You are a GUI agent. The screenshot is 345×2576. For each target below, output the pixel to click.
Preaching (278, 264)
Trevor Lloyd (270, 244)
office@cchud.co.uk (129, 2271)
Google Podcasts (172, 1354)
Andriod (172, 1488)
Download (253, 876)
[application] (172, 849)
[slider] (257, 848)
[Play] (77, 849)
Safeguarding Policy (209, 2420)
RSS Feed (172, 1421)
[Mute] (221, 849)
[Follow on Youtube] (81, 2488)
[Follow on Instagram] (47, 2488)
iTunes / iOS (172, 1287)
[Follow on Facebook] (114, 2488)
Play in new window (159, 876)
########################################
Exercise requirements | Lines holding the string "Follow" in the records: how many are there? Give only the number.

Answer to this exercise | 3